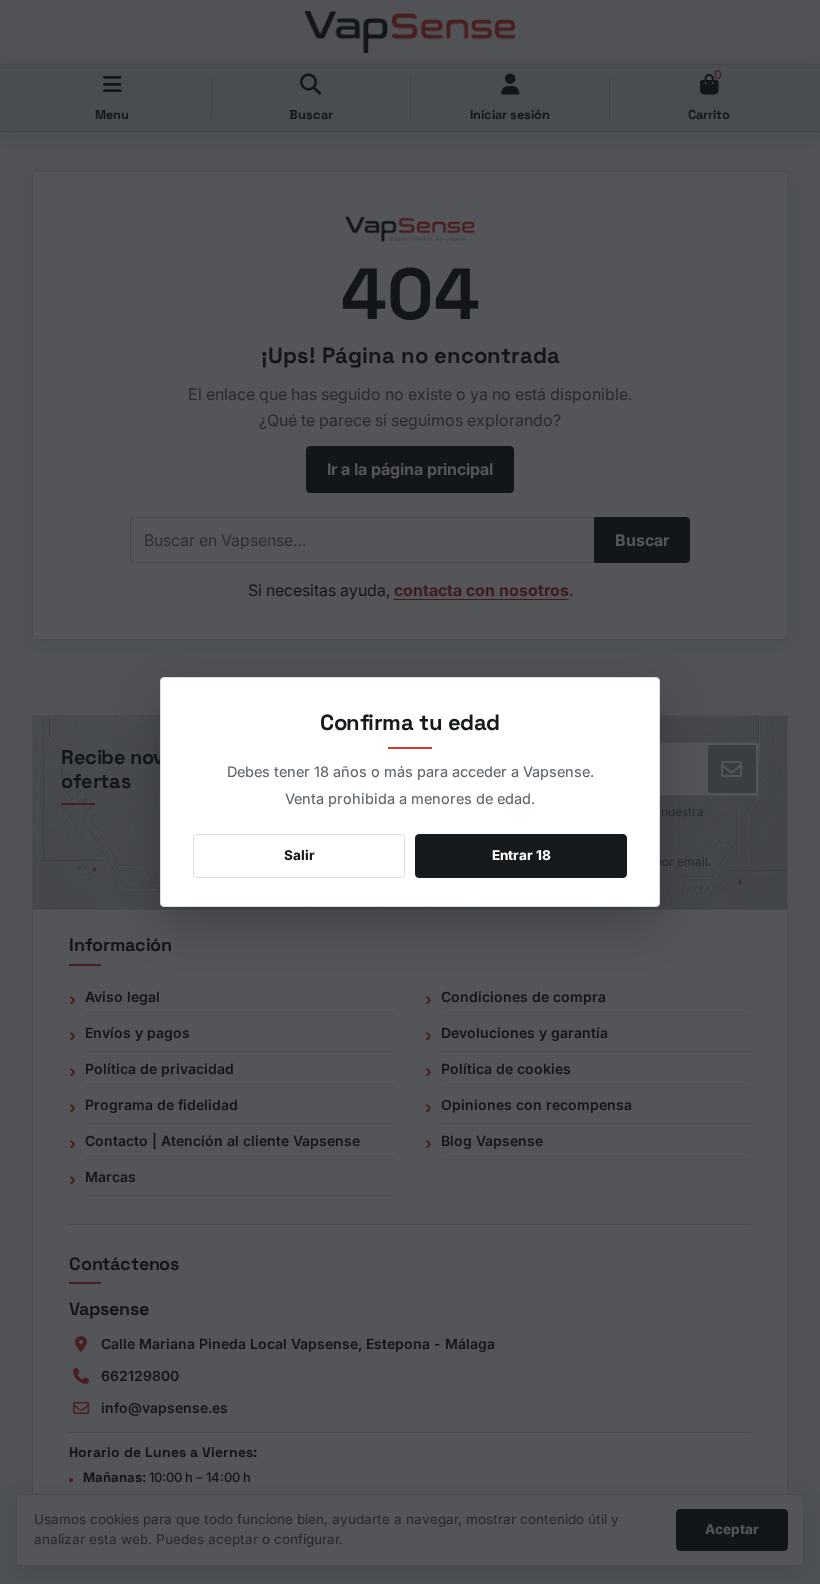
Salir (299, 855)
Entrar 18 (521, 855)
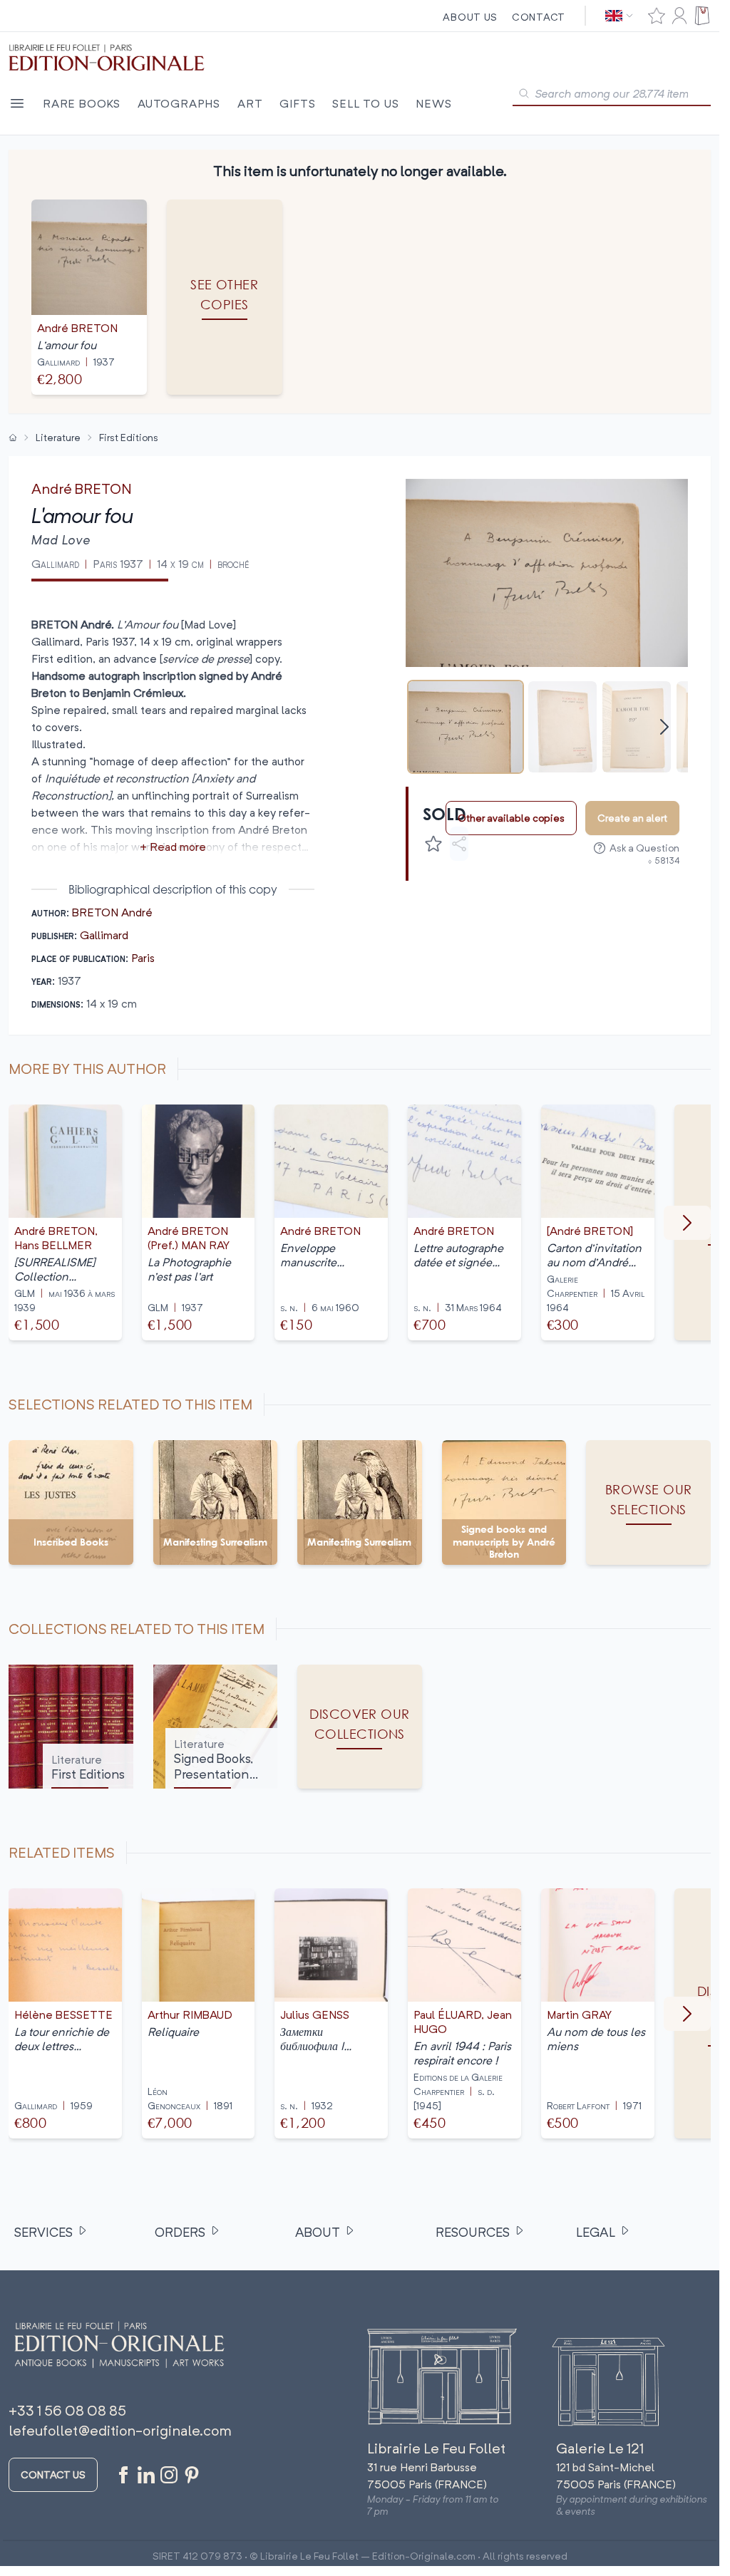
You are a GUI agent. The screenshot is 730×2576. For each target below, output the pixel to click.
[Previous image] (425, 573)
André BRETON (81, 488)
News (433, 103)
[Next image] (668, 573)
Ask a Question (644, 848)
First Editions (128, 437)
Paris (143, 958)
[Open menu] (17, 103)
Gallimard (104, 935)
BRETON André (112, 912)
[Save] (433, 844)
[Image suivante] (687, 1223)
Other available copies (511, 818)
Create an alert (632, 818)
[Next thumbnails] (664, 726)
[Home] (13, 437)
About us (470, 17)
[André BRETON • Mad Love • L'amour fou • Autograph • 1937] (465, 726)
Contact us (53, 2474)
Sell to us (365, 103)
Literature (58, 437)
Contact (538, 17)
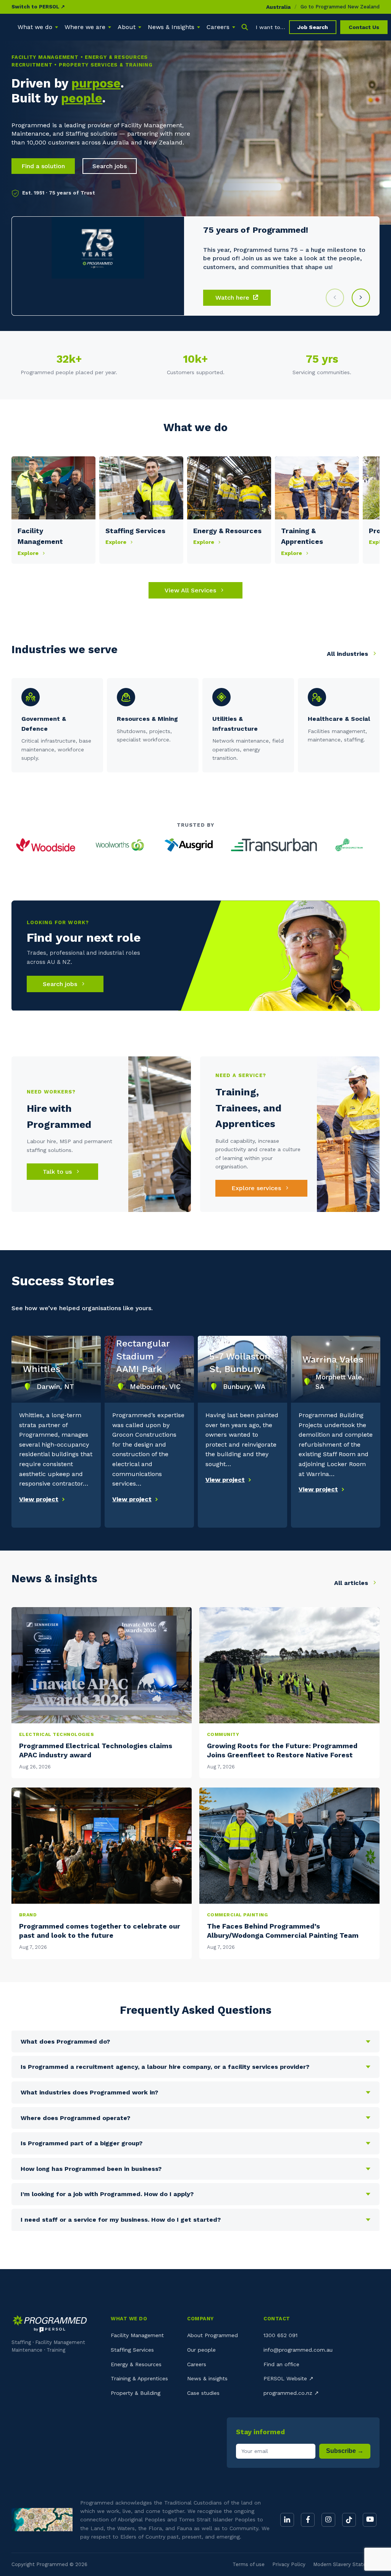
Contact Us (364, 27)
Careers (196, 2364)
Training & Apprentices (139, 2378)
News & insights (207, 2378)
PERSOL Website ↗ (288, 2378)
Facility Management (137, 2335)
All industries (348, 653)
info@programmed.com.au (298, 2350)
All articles (352, 1582)
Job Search (312, 27)
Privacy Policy (288, 2564)
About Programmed (212, 2335)
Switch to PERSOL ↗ (38, 7)
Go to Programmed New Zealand (340, 7)
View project (38, 1499)
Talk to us (58, 1171)
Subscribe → (345, 2451)
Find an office (281, 2364)
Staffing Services (132, 2350)
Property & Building (135, 2393)
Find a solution (43, 166)
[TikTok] (349, 2520)
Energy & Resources (136, 2364)
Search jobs (109, 166)
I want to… (270, 27)
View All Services (191, 590)
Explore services (257, 1188)
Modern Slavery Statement (346, 2564)
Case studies (203, 2393)
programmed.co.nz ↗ (291, 2393)
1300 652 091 (280, 2335)
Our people (201, 2350)
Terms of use (249, 2564)
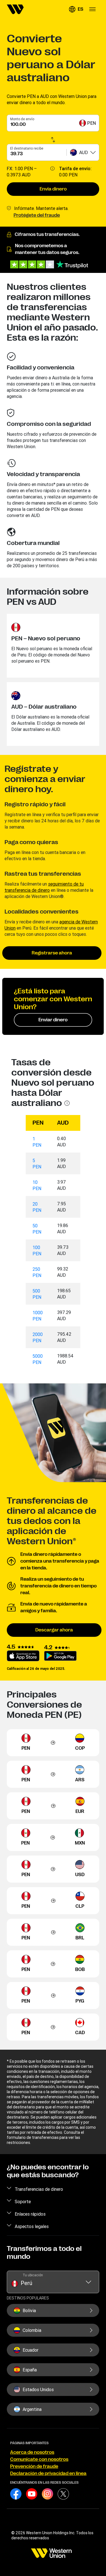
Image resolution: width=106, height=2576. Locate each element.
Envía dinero (53, 189)
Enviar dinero (53, 1019)
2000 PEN (38, 1337)
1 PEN (37, 1142)
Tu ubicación (33, 2275)
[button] (76, 9)
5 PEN (37, 1163)
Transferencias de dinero (39, 2189)
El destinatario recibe (26, 148)
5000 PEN (38, 1359)
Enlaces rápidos (30, 2214)
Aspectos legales (32, 2226)
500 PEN (37, 1294)
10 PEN (37, 1185)
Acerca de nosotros (32, 2452)
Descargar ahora (54, 1630)
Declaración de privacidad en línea (48, 2473)
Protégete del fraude (37, 215)
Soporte (23, 2201)
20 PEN (37, 1207)
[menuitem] (15, 9)
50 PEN (37, 1229)
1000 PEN (38, 1316)
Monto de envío (22, 119)
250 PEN (37, 1272)
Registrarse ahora (52, 953)
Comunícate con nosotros (39, 2459)
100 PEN (37, 1250)
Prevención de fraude (34, 2466)
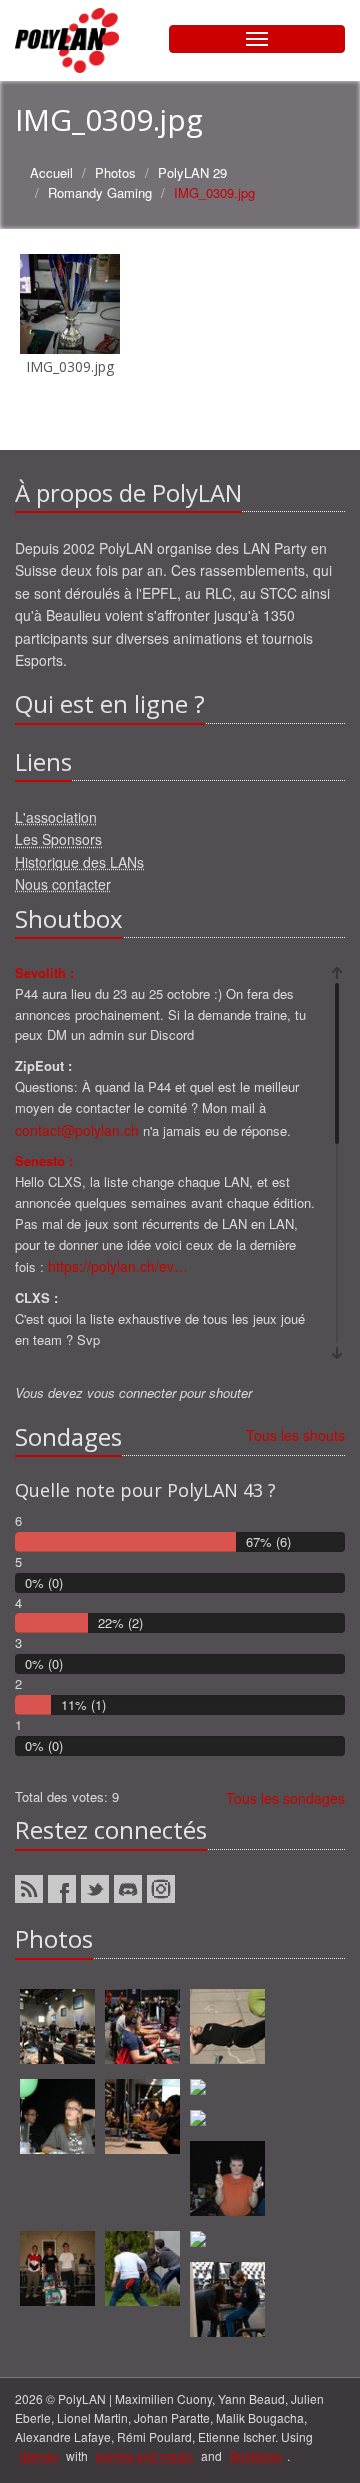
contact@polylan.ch (77, 1130)
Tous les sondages (285, 1798)
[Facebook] (62, 1889)
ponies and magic (144, 2455)
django (39, 2455)
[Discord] (128, 1889)
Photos (115, 172)
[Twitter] (95, 1889)
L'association (56, 817)
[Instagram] (161, 1889)
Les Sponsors (58, 839)
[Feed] (29, 1889)
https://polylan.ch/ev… (118, 1266)
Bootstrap (256, 2455)
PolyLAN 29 (192, 172)
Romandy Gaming (100, 192)
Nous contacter (63, 884)
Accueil (51, 172)
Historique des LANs (79, 862)
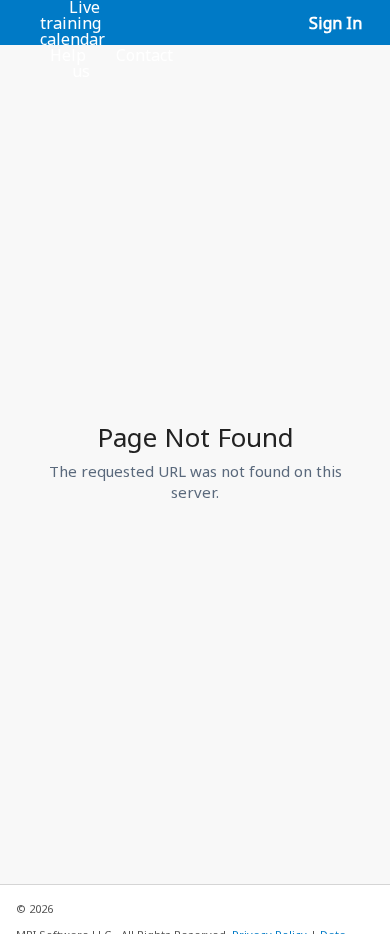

* [ACTIVITY]
Leaving the pictures out, print every line of the listing exactly.

* [RESULT OF THIS TASK]
Salir (299, 855)
Entrar 18 (521, 855)
You are a GUI agent. The screenshot is 730×2576. For each target below, output the pixel to click.
[Previous image] (425, 573)
André BRETON (81, 488)
News (433, 103)
[Next image] (668, 573)
Ask a Question (644, 848)
First Editions (128, 437)
Paris (143, 958)
[Open menu] (17, 103)
Gallimard (104, 935)
BRETON André (112, 912)
[Save] (433, 844)
[Image suivante] (687, 1223)
Other available copies (511, 818)
Create an alert (632, 818)
[Next thumbnails] (664, 726)
[Home] (13, 437)
About us (470, 17)
[André BRETON • Mad Love • L'amour fou • Autograph • 1937] (465, 726)
Contact us (53, 2474)
Sell to us (365, 103)
Literature (58, 437)
Contact (538, 17)
Contact Us (364, 27)
Careers (196, 2364)
Training & Apprentices (139, 2378)
News & insights (207, 2378)
PERSOL Website ↗ (288, 2378)
Facility Management (137, 2335)
All industries (348, 653)
info@programmed.com.au (298, 2350)
All articles (352, 1582)
Job Search (312, 27)
Privacy Policy (288, 2564)
About Programmed (212, 2335)
Switch to PERSOL ↗ (38, 7)
Go to Programmed New Zealand (340, 7)
View project (38, 1499)
Talk to us (58, 1171)
Subscribe → (345, 2451)
Find an office (281, 2364)
Staffing Services (132, 2350)
Property & Building (135, 2393)
Find a solution (43, 166)
[TikTok] (349, 2520)
Energy & Resources (136, 2364)
Search jobs (109, 166)
I want to… (270, 27)
View All Services (191, 590)
Explore services (257, 1188)
Modern Slavery Statement (346, 2564)
Case studies (203, 2393)
programmed.co.nz ↗ (291, 2393)
1300 652 091 (280, 2335)
Our people (201, 2350)
Terms of use (249, 2564)
Image resolution: width=106, height=2576. Locate each element.
Envía dinero (53, 189)
Enviar dinero (53, 1019)
2000 PEN (38, 1337)
1 PEN (37, 1142)
Tu ubicación (33, 2275)
[button] (76, 9)
5 PEN (37, 1163)
Transferencias de dinero (39, 2189)
El destinatario recibe (26, 148)
5000 PEN (38, 1359)
Enlaces rápidos (30, 2214)
Aspectos legales (32, 2226)
500 PEN (37, 1294)
10 PEN (37, 1185)
Acerca de nosotros (32, 2452)
Descargar ahora (54, 1630)
Declaración de privacidad en línea (48, 2473)
Protégete del fraude (37, 215)
Soporte (23, 2201)
20 PEN (37, 1207)
[menuitem] (15, 9)
50 PEN (37, 1229)
1000 PEN (38, 1316)
Monto de envío (22, 119)
250 PEN (37, 1272)
Registrarse ahora (52, 953)
Comunícate con nosotros (39, 2459)
100 PEN (37, 1250)
Prevención de fraude (34, 2466)
contact@polylan.ch (77, 1130)
Tous les sondages (285, 1798)
[Facebook] (62, 1889)
ponies and magic (144, 2455)
django (39, 2455)
[Discord] (128, 1889)
Photos (115, 172)
[Twitter] (95, 1889)
L'association (56, 817)
[Instagram] (161, 1889)
Les Sponsors (58, 839)
[Feed] (29, 1889)
https://polylan.ch/ev… (118, 1266)
Bootstrap (256, 2455)
PolyLAN 29 (192, 172)
Romandy Gaming (100, 192)
Nous contacter (63, 884)
Accueil (51, 172)
Historique des LANs (79, 862)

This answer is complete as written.